Next, assume that the equation A.1 holds for $n = k$:

$$2 \cdot \sum_{i=0}^k i = k (k + 1)$$ (2)

Finally we show that if the equation A.2 is true, then equation A.1 also holds for $n = k + 1$.
That is, we want to show:

$$2 \cdot \sum_{i=0}^{k+1} i = (k+1)(k+2)$$ (3)

Now:

$$2 \cdot \sum_{i=0}^{k+1} = 2 \cdot \bigg( (k+1) + \sum_{i=0}^k i \bigg)$$ (4)

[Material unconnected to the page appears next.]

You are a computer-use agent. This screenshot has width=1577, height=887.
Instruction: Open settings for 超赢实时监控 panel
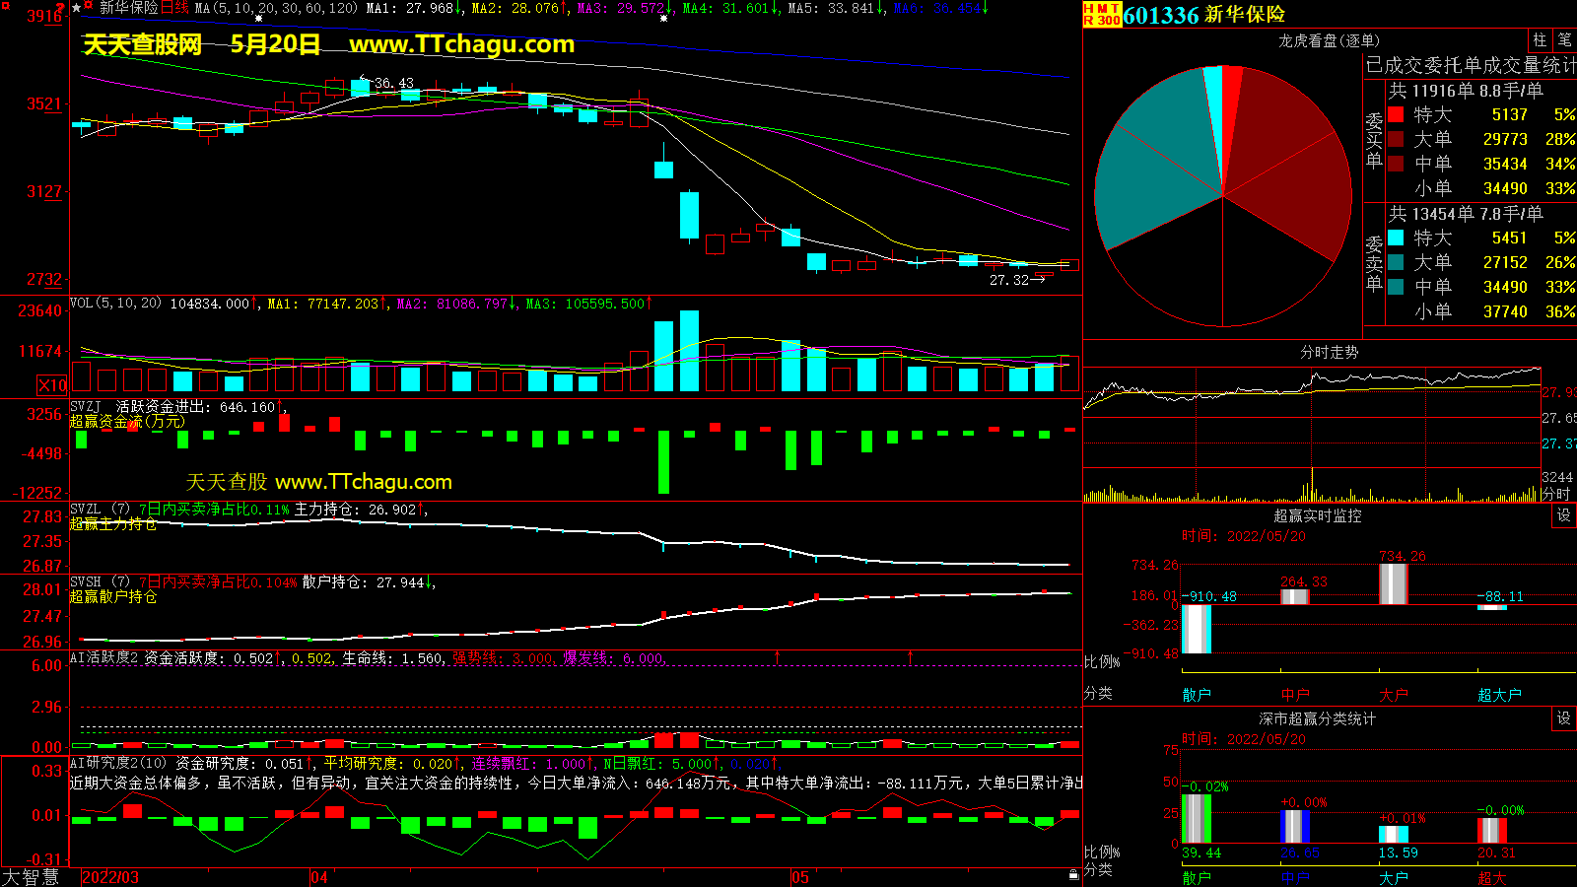click(x=1563, y=515)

$$= 2(k+1) + 2 \bigg( \sum_{i=0}^k i \bigg)$$ (5)

$$= 2k + 2 + k(k+1)$$ (6)

$$= 2k + 2 + k^2 + k$$ (7)

$$= k^2 +3k + 2$$ (8)

$$= (k+1)(k+2)$$ (9)

$\therefore$ equation A.3 is true.
$\therefore$ Since equation A.1 is true for $n = 0$, then equation A.1 is also true for $n = 1$.
$\therefore$ equation A.1 is true for all $n \geq 0 \in \mathbb{N}$ by the principle of mathematical induction.